As we journey through life we experience highs and lows. God gave her a vision of how His people were responding to the low times. She saw before her, people burying hurts and marking them with tombstones. A graveside is a place where people go to mourn. He showed her how His people were not moving forward because they kept returning to this graveyard of broken dreams and mourning.

He then revealed to her how he wants to turn our tombstones into stepping stones. The hard places are where we learn to step up and step out further into our true identities as believers. In The Bumps Are What You Climb On, Warren Wiersbe says, “God doesn’t promise to remove the stones from the path, but He does promise to make them stepping-stones and not stumbling blocks. He promises to help us climb higher because of the difficulties in life!”

If we try to bury the hard years and never think of them again, we never allow ourselves to develop the wisdom we need for the future. (see Psalms 90:12)

In Jenny Simmons’ refreshingly honest memoir The Road to Becoming she shares her journey through the death of a dream. In it she writes:

“The Christian faith is one masterful story of life emerging from the grave.

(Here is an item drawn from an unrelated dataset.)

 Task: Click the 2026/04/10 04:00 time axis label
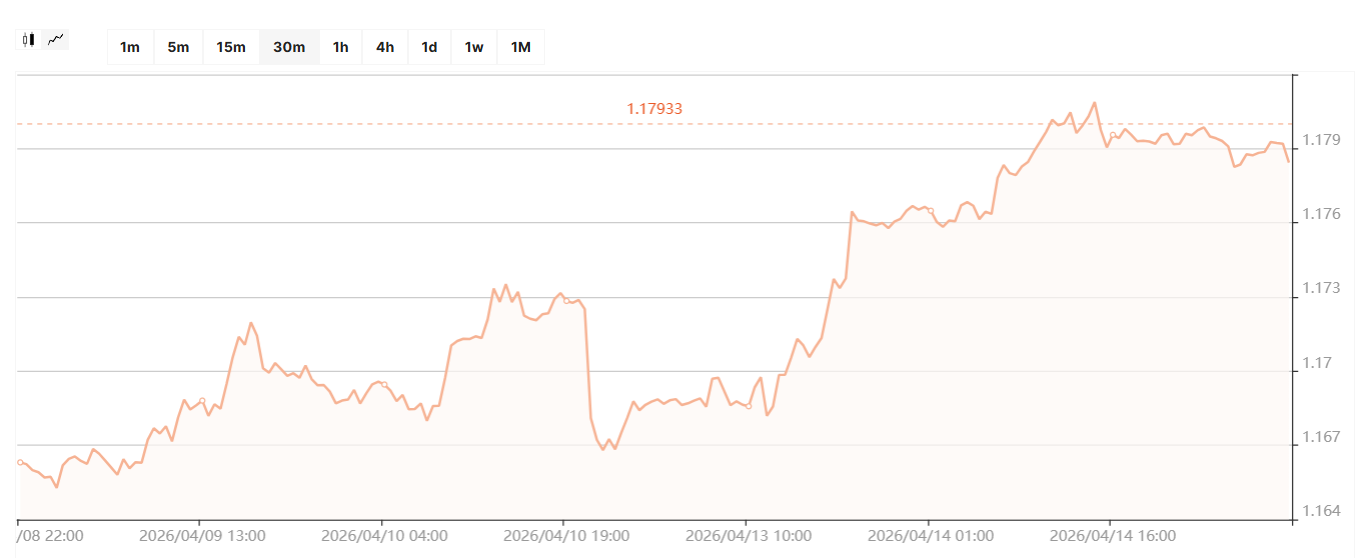click(384, 535)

We are a resurrection people who audaciously believe the ultimate end of our story is life – not death. Because of this, we are free to mourn and bury as people of hope and not desperation. And this is good news since quite a bit of life is spent burying – plans, dreams, relationships, jobs…”

Don’t mark 2016 with a tombstone. Graves are empty shells for the believers.  While this life might be spent burying, remember that God is NOT in the mortuary business. He is in the resurrection business!

You have way more promise and hope in your story! He wants to take every single heartbreak, misstep, wrong turn, and broken dream  you have created a tombstone for and recreate it into a beautiful stepping stone that you can proudly walk upon knowing with every step He is guiding your journey!

There is not a single part of your journey ever wasted. How can I know this for sure? Because Psalms 56:8 says, “You yourself have recorded my wanderings. Put my tears in your bottle. Are they not in your records.”

Oh my dear reader, He is not holding records to use against you. He loves you so much that He cares about everything that happens in your life, especially the parts that bring you pain. Your tears are in a bottle.

Don’t walk away from 2016 without reflecting on how far He has brought you. Number those hurtful days, don’t bury them.

Give him everything and allow Him to craft a stepping stone that will lead you forward into greatness.